In a generally known structure of an organic electroluminescence element (hereinafter referred to as “organic EL element”), an anode made of a transparent electrode, a hole transport layer, a light emitting layer, an electron injection layer, and a cathode are stacked on a surface of a transparent substrate in this order. In this organic EL element, light is produced in an organic light emitting layer in response to application of voltage between the anode and the cathode, and the produced light passes through the transparent electrode and the transparent substrate and emerges outside.
Generally, the organic EL element has the light-outcoupling efficiency in the range of about 20% to 30%. Such low light-outcoupling efficiency means that 70% to 80% of the total amount of produced light does not effectively contribute to light emission. This is because, due to total reflection at interfaces between materials with different refractive indexes, light absorption by materials, and the like, light cannot be effectively propagated to an outside in which light emission is observed. Consequently, it is considered that improvement of the light-outcoupling efficiency causes a great increase in the efficiency of the organic EL element.
There is studied and developed actively to improve the light-outcoupling efficiency. Especially, there have been many efforts to increase the amount of light which is produced in the organic layer and reaches the substrate layer. Generally, the refractive index of the organic layer is equal to or more than about 1.7, and normally the refractive index of the glass layer serving as the substrate is about 1.5. Therefore, a loss caused by total reflection at the interface between the organic layer and the glass layer (thin film waveguide mode) probably reaches about 50% of the total amount of radiated light. In view of this, it is possible to greatly improve the light-outcoupling efficiency of the organic EL element by decreasing the loss caused by the total reflection between the organic layer and the substrate.
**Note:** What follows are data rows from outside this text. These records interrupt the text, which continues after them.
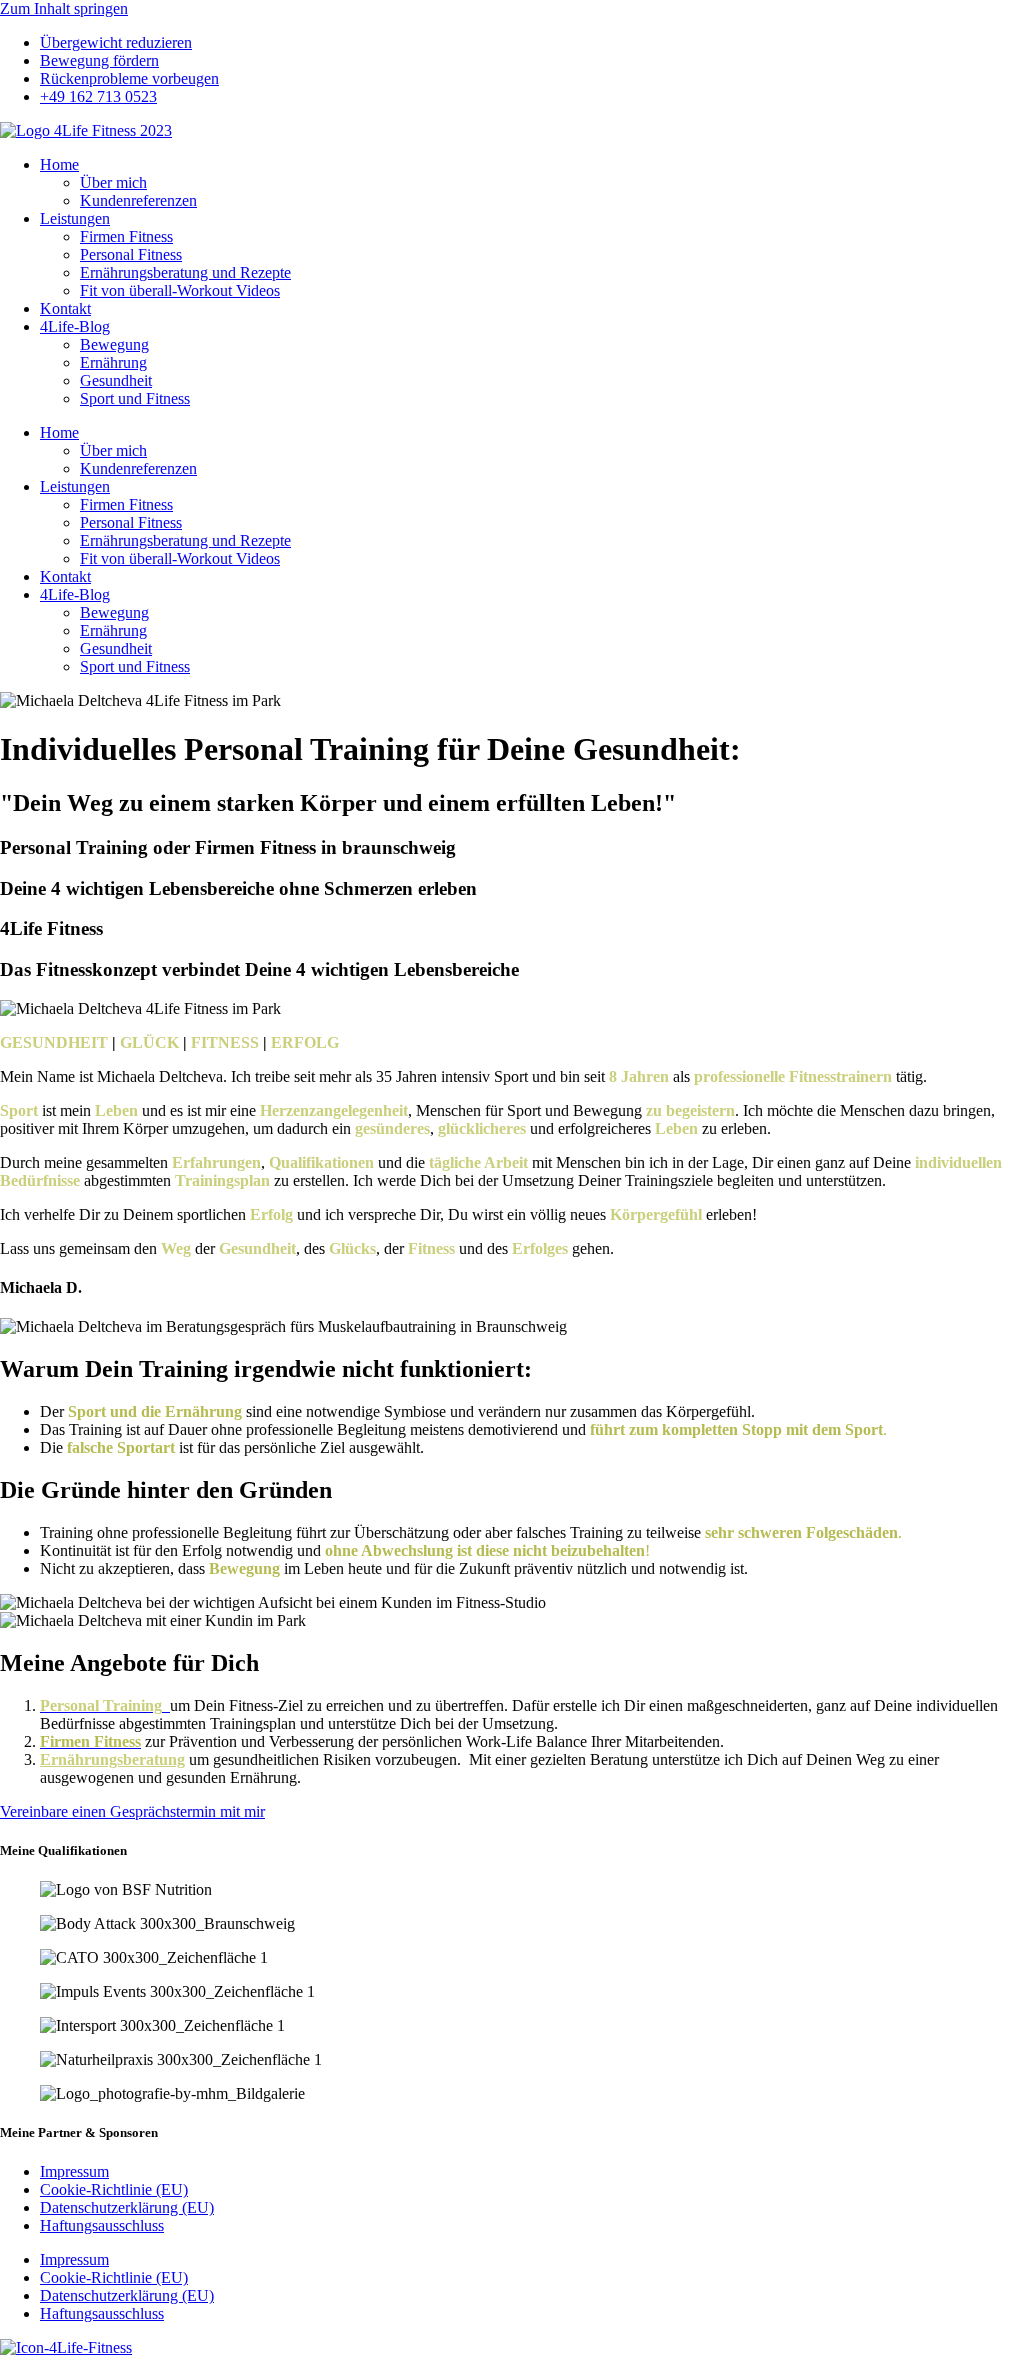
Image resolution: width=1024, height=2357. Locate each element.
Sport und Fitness (135, 398)
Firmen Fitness (126, 236)
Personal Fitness (131, 254)
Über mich (113, 182)
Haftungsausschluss (102, 2225)
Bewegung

Providing one or more diffraction gratings between the organic layer and the substrate is considered as a method for reducing total reflection loss. For example, patent literature 1 (JP 2991183 B2) proposes extracting a larger amount of light by changing angles of rays of light with one or more diffraction gratings.
Further, use of interference is considered as one of means for improving the light-outcoupling efficiency. For example, patent literature 2 (JP 2004-165154 A) discloses adjusting optical thicknesses by use of the interference in view of differences of phases so as to maximize a component of light.